Additional resources for users of the Veneto Workers History dataset (VWH)

Here, I provide some additional information on the VWH dataset. My hope is that these prove to be useful tips for a first-time user of the data. Some of the information on this page is already in the readme file of the replication package in Differences in On-the-Job Learning across Firms, but some other things mentioned here go beyond the strictly necessary to replicate the paper. Click here for the actual replication files for Differences in On-the-Job Learning across Firms.

Background and access

The VWH was originally developed by the Economics Department in Università Ca’ Foscari Venezia under the supervision of Giuseppe Tattara.
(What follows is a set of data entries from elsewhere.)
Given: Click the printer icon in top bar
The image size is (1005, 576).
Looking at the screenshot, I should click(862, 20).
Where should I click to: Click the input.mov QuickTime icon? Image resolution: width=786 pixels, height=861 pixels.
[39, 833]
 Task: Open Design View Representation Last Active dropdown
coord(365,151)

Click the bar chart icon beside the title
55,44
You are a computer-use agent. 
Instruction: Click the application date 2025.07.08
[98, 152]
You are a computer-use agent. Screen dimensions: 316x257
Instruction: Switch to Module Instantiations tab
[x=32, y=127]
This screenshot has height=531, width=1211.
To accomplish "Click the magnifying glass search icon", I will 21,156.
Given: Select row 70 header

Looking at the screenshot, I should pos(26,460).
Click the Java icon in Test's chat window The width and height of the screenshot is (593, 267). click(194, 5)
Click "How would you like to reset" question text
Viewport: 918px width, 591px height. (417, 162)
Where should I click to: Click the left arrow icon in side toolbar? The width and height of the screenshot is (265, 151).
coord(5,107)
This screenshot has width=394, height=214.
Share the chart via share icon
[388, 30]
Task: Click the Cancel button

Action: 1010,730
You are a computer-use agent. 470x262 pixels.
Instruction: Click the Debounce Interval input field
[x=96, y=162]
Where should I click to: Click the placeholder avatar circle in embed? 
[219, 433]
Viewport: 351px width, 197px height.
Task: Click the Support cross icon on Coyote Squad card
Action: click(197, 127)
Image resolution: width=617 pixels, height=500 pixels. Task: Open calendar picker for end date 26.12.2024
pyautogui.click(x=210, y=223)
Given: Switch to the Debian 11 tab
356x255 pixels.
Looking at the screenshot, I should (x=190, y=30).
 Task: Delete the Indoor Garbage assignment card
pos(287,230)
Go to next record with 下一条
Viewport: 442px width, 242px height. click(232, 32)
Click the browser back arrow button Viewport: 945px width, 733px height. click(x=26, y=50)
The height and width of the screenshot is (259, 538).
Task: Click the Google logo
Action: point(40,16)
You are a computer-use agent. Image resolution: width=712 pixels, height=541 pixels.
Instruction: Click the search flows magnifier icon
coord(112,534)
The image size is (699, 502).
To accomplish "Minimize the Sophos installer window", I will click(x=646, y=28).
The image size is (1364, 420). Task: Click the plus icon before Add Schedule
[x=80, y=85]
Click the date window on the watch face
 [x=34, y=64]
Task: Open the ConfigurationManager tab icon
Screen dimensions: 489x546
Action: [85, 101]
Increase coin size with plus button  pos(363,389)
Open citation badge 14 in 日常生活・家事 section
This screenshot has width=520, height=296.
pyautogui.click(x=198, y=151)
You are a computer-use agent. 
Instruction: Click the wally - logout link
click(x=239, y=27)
A copy of the dataset can easily be obtained through the Fondazione Rodolfo Debenedetti (fRDB), following the instructions here. The dataset description provided by fRDB is here.

Here is a non-comprehensive list of published papers using these data: Card et al., 2014; Battisti, 2017; Bartolucci et al., 2018; Serafinelli 2019; Kline et al., 2020; Hong and Lattanzio, 2025. Their replication files might be useful resources too.

Files

The VWH is composed of three data files, which can be linked to each other:

  • Person-level dataset (anagr.dta)

  • Firm-level dataset (azien.dta)

  • Contract-level dataset (contr.dta)

Workers are uniquely identified by the variable cod_pgr. Firms are uniquely identified by the variable matr_az. These variables can be used to link the person-level dataset anagr.dta and the firm-level dataset azien.dta to the contract-level dataset contr.dta.

Sampling

VWH covers the employment histories of individuals who ever work in the Italian region of Veneto between 1975-2001.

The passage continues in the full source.